Burundi : « Corruption : une gangrène au cœur du pouvoir », dit l’OAG
Analyses

@rib News, 14/04/2011

Burundi : la paix en sursis

Rapport d’observation de la gouvernance janvier-février 2011

Observatoire de l’Action Gouvernementale - Mars 2011

 Extraits :

[…] La succession des révélations sur les affaires de corruption, de l’ordre de milliards, font sérieusement douter du mot d’ordre lancé par le Président Pierre Nkurunziza sur la tolérance zéro à l’égard de la corruption. Si rien n’est fait pour redresser la barre, cet engagement solennel qui avait fait espérer une lutte véritable contre la corruption va se transformer simplement en  slogan que certains ont commencé d’ailleurs à tourner en dérision. Les révélations faites par le député Manassé Nzobonimpa, par leur précision et parfois leur caractère nominatif, ont montré ce que presque tout le monde savait. La corruption a touché le cœur du pouvoir. Ce sont les puissants qui s’assurent de l’impunité. Sans préjuger de l’exactitude des déclarations qu’il a faite, le sort qui a été réservée à la personne qui dénonce, c’est-à-dire l’exclusion du parti au pouvoir est un signe qui ne trompe pas. Les petits poissons peuvent être arrêtés, et là encore, mais toute la protection est garantie aux puissants.

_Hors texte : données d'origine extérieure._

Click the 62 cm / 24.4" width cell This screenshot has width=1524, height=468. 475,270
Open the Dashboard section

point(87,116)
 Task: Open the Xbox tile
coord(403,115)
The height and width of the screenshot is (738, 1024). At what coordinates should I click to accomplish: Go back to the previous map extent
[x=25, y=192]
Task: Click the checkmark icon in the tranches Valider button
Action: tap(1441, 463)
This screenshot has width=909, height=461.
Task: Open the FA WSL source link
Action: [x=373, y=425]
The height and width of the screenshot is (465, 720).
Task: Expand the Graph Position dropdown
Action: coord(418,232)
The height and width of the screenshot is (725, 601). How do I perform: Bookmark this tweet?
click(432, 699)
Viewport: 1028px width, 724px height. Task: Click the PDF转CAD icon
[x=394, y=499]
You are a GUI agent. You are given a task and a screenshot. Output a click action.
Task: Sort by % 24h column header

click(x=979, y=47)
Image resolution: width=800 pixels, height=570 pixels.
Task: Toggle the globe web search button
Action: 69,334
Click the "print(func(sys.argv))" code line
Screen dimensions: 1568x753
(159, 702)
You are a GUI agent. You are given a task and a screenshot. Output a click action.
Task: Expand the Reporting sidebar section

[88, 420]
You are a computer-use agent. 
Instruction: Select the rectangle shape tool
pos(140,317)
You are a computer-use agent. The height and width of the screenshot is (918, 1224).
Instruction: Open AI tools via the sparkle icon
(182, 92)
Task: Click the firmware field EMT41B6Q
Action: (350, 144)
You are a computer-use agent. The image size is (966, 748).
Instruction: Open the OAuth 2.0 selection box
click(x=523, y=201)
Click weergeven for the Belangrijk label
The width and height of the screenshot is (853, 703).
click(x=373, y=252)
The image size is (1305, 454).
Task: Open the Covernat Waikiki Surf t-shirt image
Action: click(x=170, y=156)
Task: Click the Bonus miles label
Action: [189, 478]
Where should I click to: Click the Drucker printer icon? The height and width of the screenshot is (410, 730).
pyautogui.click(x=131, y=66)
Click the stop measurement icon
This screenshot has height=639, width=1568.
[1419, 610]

Plusieurs dossiers nouveaux et anciens ont été révélés par l’OLUCOME et d’autres organisations. On peut juste rappeler quelques dossiers des plus importants : l’affaire de cahiers ougandais, l’acquisition de matériel militaire, dont une partie était défectueuse, par le ministère de la défense et des anciens combattants , l’attribution du marché des lubrifiants par le Ministère de la Sécurité Publique, déjà à une société qui n’existait pas encore, et qui recèle des conflits d’intérêt par ses actionnaires, l’affaire INTERPETROL qui est remise à la surface chaque fois qu’on la croit enterrée, le fameux contrat annulé, mirobolant et irrégulier avec la société américaine qui garde tous ses secrets. Ces dossiers constituent certainement la partie visible de l’iceberg, ceux qui ont la malchance de tomber sous le regard indiscret de fouineurs de la société civile ou d’autres fonctionnaires encore probes. La corruption est devenue tellement visible, fréquente que certains partenaires du Burundi présents dans le pays, poseraient chaque jour cette question à leur collègues burundais « quelle est la nouvelle affaire du jour ? ».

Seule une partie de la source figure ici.